I've got a colleague who is evaluating Dagster for...
# announcements
I've got a colleague who is evaluating Dagster for some data manipulation in one of our applications, but he needs to be able to generate nested subtasks based on inputs to a given solid. I feel like that's a conversation that has happened on here previously, but a cursory search didn't turn it up. Is that a capability that Dagster currently possesses?
we currently don’t support dynamic step creation based on data flowing through the dag
what is the problem they are trying to solve using that proposed feature?

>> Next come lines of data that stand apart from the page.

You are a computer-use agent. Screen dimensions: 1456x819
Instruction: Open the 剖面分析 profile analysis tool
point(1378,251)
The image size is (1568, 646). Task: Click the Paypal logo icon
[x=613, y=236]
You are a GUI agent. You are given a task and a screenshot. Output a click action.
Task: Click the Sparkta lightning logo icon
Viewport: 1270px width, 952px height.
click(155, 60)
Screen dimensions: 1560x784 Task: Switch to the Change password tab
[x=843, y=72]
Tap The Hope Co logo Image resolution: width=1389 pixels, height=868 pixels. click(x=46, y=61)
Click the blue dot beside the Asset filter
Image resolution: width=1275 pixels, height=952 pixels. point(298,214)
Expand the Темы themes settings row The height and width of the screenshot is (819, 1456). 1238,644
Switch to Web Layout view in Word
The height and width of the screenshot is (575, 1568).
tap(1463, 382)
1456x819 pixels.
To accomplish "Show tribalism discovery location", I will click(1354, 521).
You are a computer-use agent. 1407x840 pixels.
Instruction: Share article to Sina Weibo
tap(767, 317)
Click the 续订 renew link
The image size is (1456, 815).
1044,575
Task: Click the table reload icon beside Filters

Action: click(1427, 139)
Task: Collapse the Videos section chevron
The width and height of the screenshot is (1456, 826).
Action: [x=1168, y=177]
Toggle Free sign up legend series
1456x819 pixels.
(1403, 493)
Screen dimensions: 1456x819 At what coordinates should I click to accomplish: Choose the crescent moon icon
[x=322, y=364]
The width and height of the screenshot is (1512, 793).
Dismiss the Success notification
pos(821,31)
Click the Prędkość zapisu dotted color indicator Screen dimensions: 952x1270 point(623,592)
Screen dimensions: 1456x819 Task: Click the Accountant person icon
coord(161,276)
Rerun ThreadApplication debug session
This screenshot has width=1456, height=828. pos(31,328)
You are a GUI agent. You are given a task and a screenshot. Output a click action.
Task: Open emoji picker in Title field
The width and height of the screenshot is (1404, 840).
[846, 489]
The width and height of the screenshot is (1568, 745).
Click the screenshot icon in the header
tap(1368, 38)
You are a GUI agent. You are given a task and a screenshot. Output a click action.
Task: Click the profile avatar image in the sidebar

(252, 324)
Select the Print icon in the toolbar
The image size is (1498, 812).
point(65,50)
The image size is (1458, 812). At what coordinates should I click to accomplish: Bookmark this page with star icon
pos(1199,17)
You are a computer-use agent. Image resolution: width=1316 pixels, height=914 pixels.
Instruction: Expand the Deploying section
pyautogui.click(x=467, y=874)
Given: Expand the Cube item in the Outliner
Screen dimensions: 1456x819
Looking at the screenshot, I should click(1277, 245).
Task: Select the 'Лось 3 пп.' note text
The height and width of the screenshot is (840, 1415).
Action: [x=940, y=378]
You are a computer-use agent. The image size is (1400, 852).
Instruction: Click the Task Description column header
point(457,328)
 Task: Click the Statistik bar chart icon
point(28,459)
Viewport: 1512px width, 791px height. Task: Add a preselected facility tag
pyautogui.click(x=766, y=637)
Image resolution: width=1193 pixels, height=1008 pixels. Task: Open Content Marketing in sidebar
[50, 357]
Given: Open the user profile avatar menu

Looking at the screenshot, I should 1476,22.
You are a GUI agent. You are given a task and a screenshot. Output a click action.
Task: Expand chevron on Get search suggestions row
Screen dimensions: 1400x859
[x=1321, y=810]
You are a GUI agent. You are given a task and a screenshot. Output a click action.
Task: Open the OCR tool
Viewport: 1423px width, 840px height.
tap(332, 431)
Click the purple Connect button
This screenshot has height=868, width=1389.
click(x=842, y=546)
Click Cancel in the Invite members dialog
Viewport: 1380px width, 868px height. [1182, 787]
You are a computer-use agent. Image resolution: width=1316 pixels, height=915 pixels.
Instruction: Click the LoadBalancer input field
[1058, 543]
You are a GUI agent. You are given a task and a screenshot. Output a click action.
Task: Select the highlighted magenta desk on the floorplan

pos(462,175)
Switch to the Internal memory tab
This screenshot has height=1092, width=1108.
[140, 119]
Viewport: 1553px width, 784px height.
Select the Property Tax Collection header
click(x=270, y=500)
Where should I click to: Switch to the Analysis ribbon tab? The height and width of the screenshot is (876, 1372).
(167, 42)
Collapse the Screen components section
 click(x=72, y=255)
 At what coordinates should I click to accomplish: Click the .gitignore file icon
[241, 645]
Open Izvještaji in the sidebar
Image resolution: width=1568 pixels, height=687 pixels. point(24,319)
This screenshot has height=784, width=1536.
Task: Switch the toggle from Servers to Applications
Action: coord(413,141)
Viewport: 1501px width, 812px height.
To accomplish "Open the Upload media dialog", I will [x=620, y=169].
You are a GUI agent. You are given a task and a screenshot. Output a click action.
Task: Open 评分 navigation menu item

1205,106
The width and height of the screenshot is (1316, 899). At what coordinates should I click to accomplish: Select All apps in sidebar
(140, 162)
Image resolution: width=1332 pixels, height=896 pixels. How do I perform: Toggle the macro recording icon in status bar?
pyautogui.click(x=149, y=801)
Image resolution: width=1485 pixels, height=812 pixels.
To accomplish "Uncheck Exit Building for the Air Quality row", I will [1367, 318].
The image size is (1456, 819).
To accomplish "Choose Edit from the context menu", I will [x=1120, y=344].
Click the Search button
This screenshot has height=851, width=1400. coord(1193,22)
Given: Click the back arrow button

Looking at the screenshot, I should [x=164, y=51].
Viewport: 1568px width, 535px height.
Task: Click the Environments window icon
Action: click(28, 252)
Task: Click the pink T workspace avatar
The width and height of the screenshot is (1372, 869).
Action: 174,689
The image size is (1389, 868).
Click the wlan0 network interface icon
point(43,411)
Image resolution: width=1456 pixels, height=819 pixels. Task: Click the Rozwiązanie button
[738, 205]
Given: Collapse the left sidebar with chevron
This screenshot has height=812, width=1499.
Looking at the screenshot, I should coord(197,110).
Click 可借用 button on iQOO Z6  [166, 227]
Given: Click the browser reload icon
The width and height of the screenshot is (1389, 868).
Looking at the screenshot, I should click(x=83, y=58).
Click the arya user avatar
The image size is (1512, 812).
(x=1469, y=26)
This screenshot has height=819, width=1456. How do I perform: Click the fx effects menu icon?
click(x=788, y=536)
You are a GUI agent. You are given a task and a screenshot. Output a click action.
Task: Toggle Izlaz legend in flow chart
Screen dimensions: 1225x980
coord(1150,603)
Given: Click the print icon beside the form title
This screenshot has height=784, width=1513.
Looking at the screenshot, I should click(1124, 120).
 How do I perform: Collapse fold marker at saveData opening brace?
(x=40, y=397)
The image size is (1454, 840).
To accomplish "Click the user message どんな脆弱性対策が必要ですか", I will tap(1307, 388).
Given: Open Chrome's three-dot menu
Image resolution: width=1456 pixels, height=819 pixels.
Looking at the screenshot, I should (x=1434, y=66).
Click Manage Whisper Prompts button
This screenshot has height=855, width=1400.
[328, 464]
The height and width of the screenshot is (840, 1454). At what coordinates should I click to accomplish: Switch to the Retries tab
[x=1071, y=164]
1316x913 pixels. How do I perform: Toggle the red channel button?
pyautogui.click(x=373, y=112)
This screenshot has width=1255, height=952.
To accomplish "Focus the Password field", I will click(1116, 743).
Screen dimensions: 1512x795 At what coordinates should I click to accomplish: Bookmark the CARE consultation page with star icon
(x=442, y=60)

So, my understanding of the situation is that we have an incoming data structure that needs to get mapped to a different model, and depending on what is inbound there will be different nested attributes/objects that need to get handled via nested tasks to perform that mapping which is where the dynamic creation would be needed.
They looked at the
operator in Prefect (https://docs.prefect.io/guide/core_concepts/mapping.html) and that wasn't quite what they needed either, instead requiring what is described in this ticket on the Prefect project https://github.com/PrefectHQ/prefect/issues/1311
if there are bounded number of branches
this can be handled my multiple outputs quite nicely
if it is totally unbounded and dynamic, we don’t support that atm
So, multiple outputs meaning that for each component/subobject that needs to get processed, that would be generated as an output which would then get picked up as an input to the necessary step based on the type of the data?
if i am understanding you correctly
meaning a solid can output A, B, or C
and you can optionally fire those outputs
so if you only fire B only those solids downstream from it get executed
Roger that.
would love to hear more context on the use case at some point!
I just asked for a sample data structure and pseudo code for what we are doing so I can better understand and articulate the actual situation in the event that it serves as useful input for your work.
we are generally being conservative with adding dynamic features like that since it is complicated
and has deep effects throughout the system
seeing what we can do without it
but i suspect at some point we will support dynamic behavior like that in some form
So, this is the imperative code that my colleague has written for this particular case https://github.com/mitodl/open-discussions/compare/nl/integrate_micromasters_catalog
His description of the overall logic flow is: api call to edx to get course-> course run data [10:51 AM] then api call to MM for program-> course data, which merges over the edx data [10:51 AM] I basically need the transformed data to inform the structure of the load portion of the ETL pipeline [10:53 AM] but if I'm doing ET portion in a pipeline already, there's no way i could see under dagster to append new solids based on outputs of solids that have run so far [10:53 AM] in order to generate the L portion new messages [10:53 AM] the answer might be that ET is one pipeline and L is another
Ya so you could model the pipeline as the full set of possible solids to run (assuming can be known ahead of time) and use optional outputs to only "activate" the subset of them that should be run for that given invocation. Another option you sort of alluded to would be to split the pipeline. You can't dynamically change a pipeline mid run, but you can dynamically generate pipelines ahead of time. Using the
decorator makes it pretty easy to do this. How you keep tabs on these dynamic pipelines over time is its own unique challenge.